■ REQUIRED ACTION:
Only those lines in the data below from the line containing "The width and height of the screenshot is (980, 680)." through the line containing "752x401 pixels.", both included, should be restated word for word.

■ SUPPLIED INFORMATION:

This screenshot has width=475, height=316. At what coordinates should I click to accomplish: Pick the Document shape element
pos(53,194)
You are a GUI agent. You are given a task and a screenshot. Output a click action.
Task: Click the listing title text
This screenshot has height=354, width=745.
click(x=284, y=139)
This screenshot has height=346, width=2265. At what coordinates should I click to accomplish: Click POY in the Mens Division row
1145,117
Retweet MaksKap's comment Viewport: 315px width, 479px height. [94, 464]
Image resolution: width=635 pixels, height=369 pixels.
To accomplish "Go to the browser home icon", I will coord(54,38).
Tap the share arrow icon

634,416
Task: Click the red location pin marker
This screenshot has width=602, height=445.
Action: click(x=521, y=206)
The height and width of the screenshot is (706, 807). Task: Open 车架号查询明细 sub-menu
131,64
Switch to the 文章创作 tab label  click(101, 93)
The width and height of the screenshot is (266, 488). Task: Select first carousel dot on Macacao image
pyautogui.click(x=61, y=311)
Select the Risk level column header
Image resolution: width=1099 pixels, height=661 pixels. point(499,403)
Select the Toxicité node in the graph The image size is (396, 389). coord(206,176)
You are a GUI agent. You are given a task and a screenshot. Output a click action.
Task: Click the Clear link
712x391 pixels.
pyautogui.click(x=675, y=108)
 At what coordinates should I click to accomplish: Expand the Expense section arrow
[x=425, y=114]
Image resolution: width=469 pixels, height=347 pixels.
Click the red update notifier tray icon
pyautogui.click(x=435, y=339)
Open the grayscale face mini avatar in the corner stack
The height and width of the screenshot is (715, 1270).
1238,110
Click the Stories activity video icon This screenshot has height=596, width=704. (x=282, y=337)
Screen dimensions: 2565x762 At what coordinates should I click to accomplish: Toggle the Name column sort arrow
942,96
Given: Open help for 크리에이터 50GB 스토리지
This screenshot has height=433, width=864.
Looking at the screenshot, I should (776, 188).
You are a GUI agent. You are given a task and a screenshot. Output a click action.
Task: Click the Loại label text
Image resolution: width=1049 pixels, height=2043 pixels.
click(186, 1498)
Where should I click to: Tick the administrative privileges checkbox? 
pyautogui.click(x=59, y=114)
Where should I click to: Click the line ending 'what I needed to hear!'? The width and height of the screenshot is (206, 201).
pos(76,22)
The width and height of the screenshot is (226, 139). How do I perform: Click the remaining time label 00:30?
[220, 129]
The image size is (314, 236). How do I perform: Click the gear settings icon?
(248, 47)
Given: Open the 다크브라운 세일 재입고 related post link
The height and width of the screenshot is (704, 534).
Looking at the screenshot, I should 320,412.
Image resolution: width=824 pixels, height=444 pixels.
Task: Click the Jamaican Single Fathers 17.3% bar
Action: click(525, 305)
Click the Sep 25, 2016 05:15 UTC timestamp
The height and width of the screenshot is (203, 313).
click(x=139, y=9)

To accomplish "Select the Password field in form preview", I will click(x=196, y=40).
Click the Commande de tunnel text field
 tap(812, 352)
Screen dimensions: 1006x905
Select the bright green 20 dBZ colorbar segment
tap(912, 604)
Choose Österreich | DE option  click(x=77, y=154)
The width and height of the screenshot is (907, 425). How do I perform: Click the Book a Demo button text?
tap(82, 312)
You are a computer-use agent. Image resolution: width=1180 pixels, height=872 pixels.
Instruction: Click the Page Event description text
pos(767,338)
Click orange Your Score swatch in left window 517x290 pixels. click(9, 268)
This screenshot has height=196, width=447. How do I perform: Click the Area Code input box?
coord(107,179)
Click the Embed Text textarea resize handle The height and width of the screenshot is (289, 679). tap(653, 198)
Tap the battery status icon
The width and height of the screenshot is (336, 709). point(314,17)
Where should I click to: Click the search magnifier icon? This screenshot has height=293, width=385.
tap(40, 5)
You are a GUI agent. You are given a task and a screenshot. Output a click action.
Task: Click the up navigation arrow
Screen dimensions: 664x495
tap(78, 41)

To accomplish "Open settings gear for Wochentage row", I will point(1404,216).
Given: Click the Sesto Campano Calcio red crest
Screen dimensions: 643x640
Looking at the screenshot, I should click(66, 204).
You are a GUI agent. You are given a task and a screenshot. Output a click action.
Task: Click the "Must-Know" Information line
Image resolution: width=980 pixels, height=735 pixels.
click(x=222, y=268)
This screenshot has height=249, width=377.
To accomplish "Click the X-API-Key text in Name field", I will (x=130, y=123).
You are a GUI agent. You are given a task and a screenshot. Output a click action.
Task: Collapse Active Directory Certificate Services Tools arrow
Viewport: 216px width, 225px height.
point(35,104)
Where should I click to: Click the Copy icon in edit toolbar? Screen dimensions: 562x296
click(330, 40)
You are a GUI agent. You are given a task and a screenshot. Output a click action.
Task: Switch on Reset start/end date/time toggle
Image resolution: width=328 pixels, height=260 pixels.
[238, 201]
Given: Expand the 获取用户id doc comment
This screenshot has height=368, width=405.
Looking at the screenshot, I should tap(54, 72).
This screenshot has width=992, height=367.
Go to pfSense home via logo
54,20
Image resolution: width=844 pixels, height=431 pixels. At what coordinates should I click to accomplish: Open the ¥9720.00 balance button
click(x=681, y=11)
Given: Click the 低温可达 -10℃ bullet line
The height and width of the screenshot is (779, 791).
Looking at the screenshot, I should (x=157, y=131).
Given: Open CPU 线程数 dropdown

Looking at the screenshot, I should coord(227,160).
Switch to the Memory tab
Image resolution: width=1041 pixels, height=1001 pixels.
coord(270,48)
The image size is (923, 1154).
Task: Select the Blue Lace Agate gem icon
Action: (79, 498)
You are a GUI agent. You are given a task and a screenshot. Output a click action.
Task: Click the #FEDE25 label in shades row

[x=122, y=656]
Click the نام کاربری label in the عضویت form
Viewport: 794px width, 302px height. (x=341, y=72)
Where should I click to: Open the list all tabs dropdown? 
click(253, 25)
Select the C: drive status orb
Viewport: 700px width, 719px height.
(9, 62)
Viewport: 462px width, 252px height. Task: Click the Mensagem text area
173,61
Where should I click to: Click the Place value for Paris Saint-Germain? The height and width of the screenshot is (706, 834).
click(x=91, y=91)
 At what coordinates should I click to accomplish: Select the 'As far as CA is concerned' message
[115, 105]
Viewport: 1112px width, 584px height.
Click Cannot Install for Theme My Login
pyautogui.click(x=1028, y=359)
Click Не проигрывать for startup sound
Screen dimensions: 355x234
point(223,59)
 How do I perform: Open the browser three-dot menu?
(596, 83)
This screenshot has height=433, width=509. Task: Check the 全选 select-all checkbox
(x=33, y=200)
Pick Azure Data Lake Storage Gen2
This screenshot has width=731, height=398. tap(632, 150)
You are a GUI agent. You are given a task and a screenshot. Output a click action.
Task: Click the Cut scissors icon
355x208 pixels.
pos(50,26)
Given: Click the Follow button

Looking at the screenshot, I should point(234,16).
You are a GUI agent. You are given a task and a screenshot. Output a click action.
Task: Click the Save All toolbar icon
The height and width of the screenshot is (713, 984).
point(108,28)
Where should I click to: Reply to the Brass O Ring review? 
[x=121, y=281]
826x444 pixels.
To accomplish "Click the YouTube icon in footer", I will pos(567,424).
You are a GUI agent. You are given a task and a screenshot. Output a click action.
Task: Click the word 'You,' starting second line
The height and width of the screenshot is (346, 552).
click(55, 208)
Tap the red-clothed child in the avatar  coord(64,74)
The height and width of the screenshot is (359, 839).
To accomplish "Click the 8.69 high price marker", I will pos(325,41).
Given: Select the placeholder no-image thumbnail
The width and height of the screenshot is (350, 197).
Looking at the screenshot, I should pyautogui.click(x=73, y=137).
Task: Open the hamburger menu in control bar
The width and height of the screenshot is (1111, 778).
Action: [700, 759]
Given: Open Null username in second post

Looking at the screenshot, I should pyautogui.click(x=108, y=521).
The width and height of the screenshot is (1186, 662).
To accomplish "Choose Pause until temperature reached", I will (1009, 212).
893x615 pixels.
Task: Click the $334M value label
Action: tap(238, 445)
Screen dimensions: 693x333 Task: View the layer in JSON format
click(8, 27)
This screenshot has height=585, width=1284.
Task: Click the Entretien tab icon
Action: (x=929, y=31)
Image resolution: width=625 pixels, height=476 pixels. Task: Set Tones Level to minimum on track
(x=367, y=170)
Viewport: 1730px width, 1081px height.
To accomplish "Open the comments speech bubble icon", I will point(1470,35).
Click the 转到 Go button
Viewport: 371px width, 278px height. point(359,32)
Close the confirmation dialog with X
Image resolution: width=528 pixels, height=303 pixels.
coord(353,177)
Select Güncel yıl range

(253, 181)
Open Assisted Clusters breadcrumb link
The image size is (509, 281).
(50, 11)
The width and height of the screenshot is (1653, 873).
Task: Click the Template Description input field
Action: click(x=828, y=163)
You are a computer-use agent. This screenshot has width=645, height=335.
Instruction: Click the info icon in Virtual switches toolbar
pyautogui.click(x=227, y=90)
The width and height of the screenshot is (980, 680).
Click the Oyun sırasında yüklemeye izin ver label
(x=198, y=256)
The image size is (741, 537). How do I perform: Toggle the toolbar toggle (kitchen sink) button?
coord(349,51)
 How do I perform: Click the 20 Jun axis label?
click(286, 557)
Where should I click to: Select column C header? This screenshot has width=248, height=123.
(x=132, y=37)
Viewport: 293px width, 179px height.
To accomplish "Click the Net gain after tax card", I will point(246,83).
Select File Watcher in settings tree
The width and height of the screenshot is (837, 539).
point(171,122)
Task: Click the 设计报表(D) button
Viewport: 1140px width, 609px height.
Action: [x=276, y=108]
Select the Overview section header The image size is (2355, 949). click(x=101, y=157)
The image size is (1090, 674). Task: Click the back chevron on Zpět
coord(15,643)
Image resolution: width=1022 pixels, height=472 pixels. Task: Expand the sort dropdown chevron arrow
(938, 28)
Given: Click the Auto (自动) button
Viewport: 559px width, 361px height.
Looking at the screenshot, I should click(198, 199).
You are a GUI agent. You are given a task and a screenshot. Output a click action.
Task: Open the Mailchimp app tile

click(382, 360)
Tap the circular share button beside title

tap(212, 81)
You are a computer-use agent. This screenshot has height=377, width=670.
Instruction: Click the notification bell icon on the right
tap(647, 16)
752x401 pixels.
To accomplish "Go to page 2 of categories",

■ SOLUTION:
The width and height of the screenshot is (980, 680).
Click the Oyun sırasında yüklemeye izin ver label
(x=198, y=256)
The image size is (741, 537). How do I perform: Toggle the toolbar toggle (kitchen sink) button?
coord(349,51)
 How do I perform: Click the 20 Jun axis label?
click(286, 557)
Where should I click to: Select column C header? This screenshot has width=248, height=123.
(x=132, y=37)
Viewport: 293px width, 179px height.
To accomplish "Click the Net gain after tax card", I will point(246,83).
Select File Watcher in settings tree
The width and height of the screenshot is (837, 539).
point(171,122)
Task: Click the 设计报表(D) button
Viewport: 1140px width, 609px height.
Action: [x=276, y=108]
Select the Overview section header The image size is (2355, 949). click(x=101, y=157)
The image size is (1090, 674). Task: Click the back chevron on Zpět
coord(15,643)
Image resolution: width=1022 pixels, height=472 pixels. Task: Expand the sort dropdown chevron arrow
(938, 28)
Given: Click the Auto (自动) button
Viewport: 559px width, 361px height.
Looking at the screenshot, I should click(198, 199).
You are a GUI agent. You are given a task and a screenshot. Output a click action.
Task: Open the Mailchimp app tile

click(382, 360)
Tap the circular share button beside title

tap(212, 81)
You are a computer-use agent. This screenshot has height=377, width=670.
Instruction: Click the notification bell icon on the right
tap(647, 16)
752x401 pixels.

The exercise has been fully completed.